[Stored dataset items]
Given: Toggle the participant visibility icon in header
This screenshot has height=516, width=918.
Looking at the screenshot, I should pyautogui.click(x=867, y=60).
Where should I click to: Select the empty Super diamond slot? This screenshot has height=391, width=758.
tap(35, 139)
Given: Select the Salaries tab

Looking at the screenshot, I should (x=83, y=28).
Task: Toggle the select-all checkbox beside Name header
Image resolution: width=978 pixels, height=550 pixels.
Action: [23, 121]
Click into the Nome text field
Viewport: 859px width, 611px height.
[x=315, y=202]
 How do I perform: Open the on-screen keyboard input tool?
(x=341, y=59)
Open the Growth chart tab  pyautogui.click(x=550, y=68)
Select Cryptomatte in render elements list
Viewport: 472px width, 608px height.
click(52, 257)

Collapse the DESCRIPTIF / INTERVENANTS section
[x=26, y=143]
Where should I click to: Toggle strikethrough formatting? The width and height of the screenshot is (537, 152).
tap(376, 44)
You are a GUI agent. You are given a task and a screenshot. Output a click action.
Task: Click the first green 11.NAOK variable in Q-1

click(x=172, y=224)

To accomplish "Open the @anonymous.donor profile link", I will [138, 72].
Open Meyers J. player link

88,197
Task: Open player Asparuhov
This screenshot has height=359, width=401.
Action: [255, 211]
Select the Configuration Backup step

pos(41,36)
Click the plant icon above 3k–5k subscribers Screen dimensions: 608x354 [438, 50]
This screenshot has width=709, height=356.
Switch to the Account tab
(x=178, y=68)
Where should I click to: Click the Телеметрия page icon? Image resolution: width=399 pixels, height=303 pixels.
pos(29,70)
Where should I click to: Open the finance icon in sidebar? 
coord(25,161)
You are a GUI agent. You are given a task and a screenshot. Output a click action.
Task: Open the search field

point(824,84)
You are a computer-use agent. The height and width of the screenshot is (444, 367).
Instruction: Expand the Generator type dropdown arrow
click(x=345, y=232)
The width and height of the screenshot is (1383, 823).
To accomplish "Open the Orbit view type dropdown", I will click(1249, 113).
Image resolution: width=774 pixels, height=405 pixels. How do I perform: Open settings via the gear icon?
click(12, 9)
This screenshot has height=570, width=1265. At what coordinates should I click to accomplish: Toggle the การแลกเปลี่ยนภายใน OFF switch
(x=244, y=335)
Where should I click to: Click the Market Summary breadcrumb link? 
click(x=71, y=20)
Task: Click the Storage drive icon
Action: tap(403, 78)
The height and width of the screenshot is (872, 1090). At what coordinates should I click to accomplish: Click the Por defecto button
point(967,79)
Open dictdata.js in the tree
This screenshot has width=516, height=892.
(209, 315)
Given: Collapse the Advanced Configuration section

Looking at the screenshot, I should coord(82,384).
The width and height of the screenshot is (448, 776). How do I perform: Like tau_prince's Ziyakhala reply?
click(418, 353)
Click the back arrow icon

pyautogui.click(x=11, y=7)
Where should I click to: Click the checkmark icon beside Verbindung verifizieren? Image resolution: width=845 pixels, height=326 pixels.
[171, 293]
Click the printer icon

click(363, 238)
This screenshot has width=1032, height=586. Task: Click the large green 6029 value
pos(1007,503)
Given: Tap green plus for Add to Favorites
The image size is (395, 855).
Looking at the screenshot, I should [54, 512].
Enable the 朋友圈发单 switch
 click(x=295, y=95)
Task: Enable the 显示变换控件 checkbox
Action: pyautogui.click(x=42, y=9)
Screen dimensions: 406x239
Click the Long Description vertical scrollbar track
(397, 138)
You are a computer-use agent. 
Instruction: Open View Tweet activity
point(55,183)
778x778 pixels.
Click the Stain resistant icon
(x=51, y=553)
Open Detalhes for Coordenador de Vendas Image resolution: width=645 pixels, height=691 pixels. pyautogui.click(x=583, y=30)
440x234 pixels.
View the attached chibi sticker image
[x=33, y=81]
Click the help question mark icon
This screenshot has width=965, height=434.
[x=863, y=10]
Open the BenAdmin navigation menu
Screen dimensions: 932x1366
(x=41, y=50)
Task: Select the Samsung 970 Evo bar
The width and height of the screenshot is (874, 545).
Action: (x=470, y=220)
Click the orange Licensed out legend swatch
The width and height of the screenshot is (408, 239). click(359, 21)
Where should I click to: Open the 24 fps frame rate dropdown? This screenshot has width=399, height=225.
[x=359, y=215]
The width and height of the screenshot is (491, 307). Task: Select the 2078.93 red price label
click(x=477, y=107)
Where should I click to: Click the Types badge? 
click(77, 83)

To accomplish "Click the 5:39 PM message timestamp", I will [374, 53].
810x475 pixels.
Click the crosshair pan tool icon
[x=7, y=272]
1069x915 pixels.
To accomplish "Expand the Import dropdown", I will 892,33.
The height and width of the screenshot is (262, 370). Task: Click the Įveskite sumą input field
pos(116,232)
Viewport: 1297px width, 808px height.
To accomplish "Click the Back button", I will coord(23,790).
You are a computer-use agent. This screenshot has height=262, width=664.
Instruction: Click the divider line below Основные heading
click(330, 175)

### Exercise
Look above and return each line of the records exactly, from the very first through the line with "Click into the Nome text field", both included.

### Solved problem
Given: Toggle the participant visibility icon in header
This screenshot has height=516, width=918.
Looking at the screenshot, I should pyautogui.click(x=867, y=60).
Where should I click to: Select the empty Super diamond slot? This screenshot has height=391, width=758.
tap(35, 139)
Given: Select the Salaries tab

Looking at the screenshot, I should (x=83, y=28).
Task: Toggle the select-all checkbox beside Name header
Image resolution: width=978 pixels, height=550 pixels.
Action: [23, 121]
Click into the Nome text field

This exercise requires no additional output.